» Supplied material:
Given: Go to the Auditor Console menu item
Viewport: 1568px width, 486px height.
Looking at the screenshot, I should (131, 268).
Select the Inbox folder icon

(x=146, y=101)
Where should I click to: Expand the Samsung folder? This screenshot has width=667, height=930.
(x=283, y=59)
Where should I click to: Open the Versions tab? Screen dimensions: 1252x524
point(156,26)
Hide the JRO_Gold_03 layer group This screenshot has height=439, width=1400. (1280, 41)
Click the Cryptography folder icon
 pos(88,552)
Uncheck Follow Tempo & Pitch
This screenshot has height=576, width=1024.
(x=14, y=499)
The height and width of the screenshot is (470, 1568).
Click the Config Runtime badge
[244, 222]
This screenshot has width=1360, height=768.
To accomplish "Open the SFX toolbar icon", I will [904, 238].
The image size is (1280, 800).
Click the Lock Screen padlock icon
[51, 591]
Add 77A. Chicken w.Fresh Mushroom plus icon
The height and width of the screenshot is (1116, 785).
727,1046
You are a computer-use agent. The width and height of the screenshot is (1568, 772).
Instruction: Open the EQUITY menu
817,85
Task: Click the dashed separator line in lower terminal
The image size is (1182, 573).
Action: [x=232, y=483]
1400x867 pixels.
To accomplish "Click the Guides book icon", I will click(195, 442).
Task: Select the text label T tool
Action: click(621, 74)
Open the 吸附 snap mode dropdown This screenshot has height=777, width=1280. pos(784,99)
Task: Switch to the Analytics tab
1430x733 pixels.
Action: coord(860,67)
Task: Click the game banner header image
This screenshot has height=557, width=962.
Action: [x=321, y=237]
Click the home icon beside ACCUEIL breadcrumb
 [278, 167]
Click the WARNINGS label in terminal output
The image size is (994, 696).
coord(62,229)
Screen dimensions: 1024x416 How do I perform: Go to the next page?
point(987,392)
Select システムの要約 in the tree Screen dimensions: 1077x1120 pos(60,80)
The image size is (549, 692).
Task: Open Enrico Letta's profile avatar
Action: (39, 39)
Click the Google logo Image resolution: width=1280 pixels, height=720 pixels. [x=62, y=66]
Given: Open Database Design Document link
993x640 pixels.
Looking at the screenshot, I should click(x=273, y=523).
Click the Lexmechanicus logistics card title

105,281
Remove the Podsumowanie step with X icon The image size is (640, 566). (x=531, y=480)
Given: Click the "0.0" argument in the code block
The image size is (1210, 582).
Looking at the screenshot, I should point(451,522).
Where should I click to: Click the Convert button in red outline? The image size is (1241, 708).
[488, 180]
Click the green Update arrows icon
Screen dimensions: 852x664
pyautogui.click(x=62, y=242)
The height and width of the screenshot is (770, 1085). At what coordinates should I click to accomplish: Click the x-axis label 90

» Aim of the task: Restate the records above exactly.

» Solution to this task:
Given: Go to the Auditor Console menu item
Viewport: 1568px width, 486px height.
Looking at the screenshot, I should (131, 268).
Select the Inbox folder icon

(x=146, y=101)
Where should I click to: Expand the Samsung folder? This screenshot has width=667, height=930.
(x=283, y=59)
Where should I click to: Open the Versions tab? Screen dimensions: 1252x524
point(156,26)
Hide the JRO_Gold_03 layer group This screenshot has height=439, width=1400. (1280, 41)
Click the Cryptography folder icon
 pos(88,552)
Uncheck Follow Tempo & Pitch
This screenshot has height=576, width=1024.
(x=14, y=499)
The height and width of the screenshot is (470, 1568).
Click the Config Runtime badge
[244, 222]
This screenshot has width=1360, height=768.
To accomplish "Open the SFX toolbar icon", I will [904, 238].
The image size is (1280, 800).
Click the Lock Screen padlock icon
[51, 591]
Add 77A. Chicken w.Fresh Mushroom plus icon
The height and width of the screenshot is (1116, 785).
727,1046
You are a computer-use agent. The width and height of the screenshot is (1568, 772).
Instruction: Open the EQUITY menu
817,85
Task: Click the dashed separator line in lower terminal
The image size is (1182, 573).
Action: [x=232, y=483]
1400x867 pixels.
To accomplish "Click the Guides book icon", I will click(195, 442).
Task: Select the text label T tool
Action: click(621, 74)
Open the 吸附 snap mode dropdown This screenshot has height=777, width=1280. pos(784,99)
Task: Switch to the Analytics tab
1430x733 pixels.
Action: coord(860,67)
Task: Click the game banner header image
This screenshot has height=557, width=962.
Action: [x=321, y=237]
Click the home icon beside ACCUEIL breadcrumb
 [278, 167]
Click the WARNINGS label in terminal output
The image size is (994, 696).
coord(62,229)
Screen dimensions: 1024x416 How do I perform: Go to the next page?
point(987,392)
Select システムの要約 in the tree Screen dimensions: 1077x1120 pos(60,80)
The image size is (549, 692).
Task: Open Enrico Letta's profile avatar
Action: (39, 39)
Click the Google logo Image resolution: width=1280 pixels, height=720 pixels. [x=62, y=66]
Given: Open Database Design Document link
993x640 pixels.
Looking at the screenshot, I should click(x=273, y=523).
Click the Lexmechanicus logistics card title

105,281
Remove the Podsumowanie step with X icon The image size is (640, 566). (x=531, y=480)
Given: Click the "0.0" argument in the code block
The image size is (1210, 582).
Looking at the screenshot, I should point(451,522).
Where should I click to: Click the Convert button in red outline? The image size is (1241, 708).
[488, 180]
Click the green Update arrows icon
Screen dimensions: 852x664
pyautogui.click(x=62, y=242)
The height and width of the screenshot is (770, 1085). At what coordinates should I click to accomplish: Click the x-axis label 90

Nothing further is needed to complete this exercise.